ProbSelect: Stochastic Client Selection for GPU-Accelerated Compute Devices in the 3D Continuum
This addresses the problem of efficient resource management in dynamic 3D continuum systems for federated learning practitioners, representing a novel method for a known bottleneck.
The paper tackles the challenge of client selection for GPU-ccelerated devices in federated learning across edge, cloud, and space environments by introducing ProbSelect, which improves SLO compliance by 13.77% on average and reduces computational waste by 72.5% compared to baselines.

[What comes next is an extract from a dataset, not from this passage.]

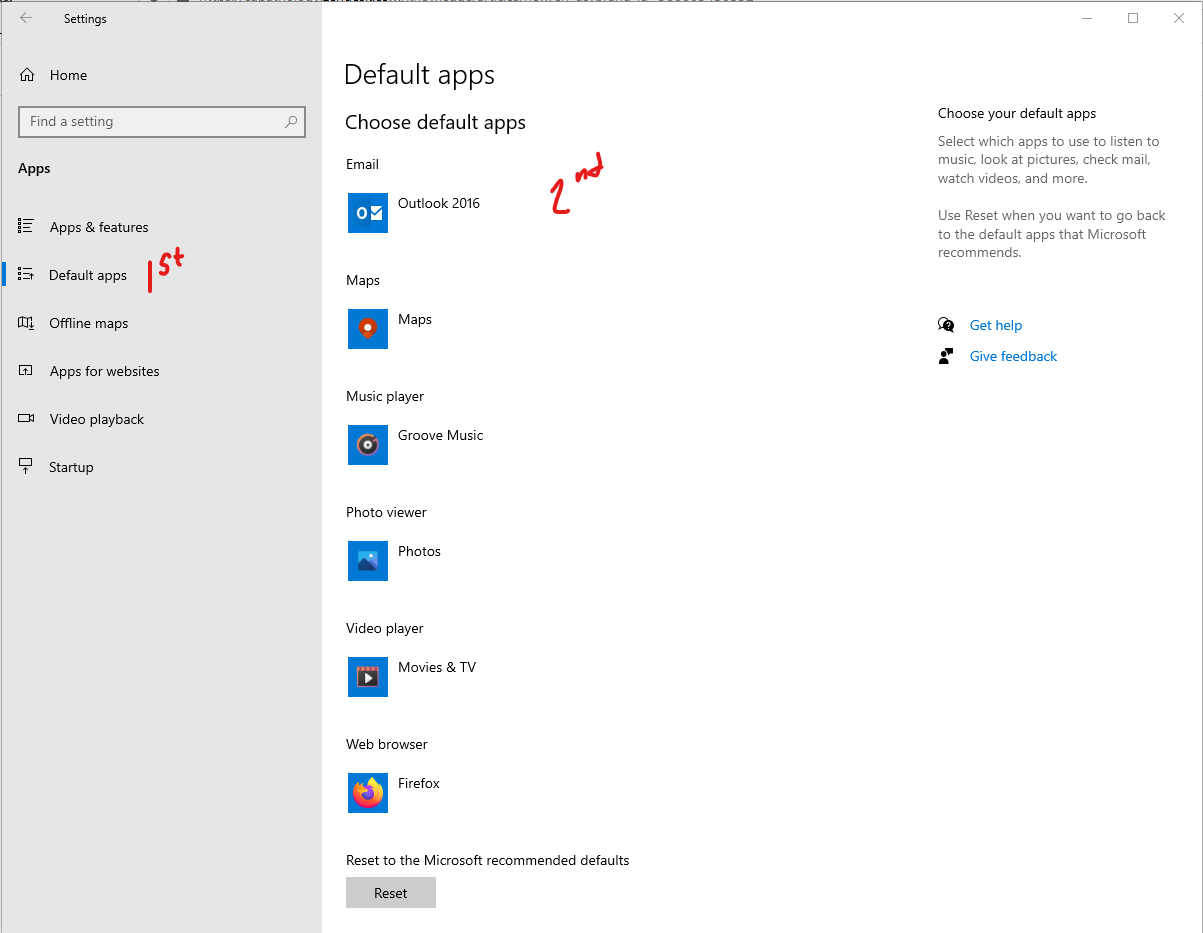The height and width of the screenshot is (933, 1203).
Task: Switch to Startup settings page
Action: click(x=71, y=467)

Integration of edge, cloud and space devices into a unified 3D continuum imposes significant challenges for client selection in federated learning systems. Traditional approaches rely on continuous monitoring and historical data collection, which becomes impractical in dynamic environments where satellites and mobile devices frequently change operational conditions. Furthermore, existing solutions primarily consider CPU-based computation, failing to capture complex characteristics of GPU-accelerated training that is prevalent across the 3D continuum. This paper introduces ProbSelect, a novel approach utilizing analytical modeling and probabilistic forecasting for client selection on GPU-accelerated devices, without requiring historical data or continuous monitoring. We model client selection within user-defined SLOs. Extensive evaluation across diverse GPU architectures and workloads demonstrates that ProbSelect improves SLO compliance by 13.77% on average while achieving 72.5% computational waste reduction compared to baseline approaches.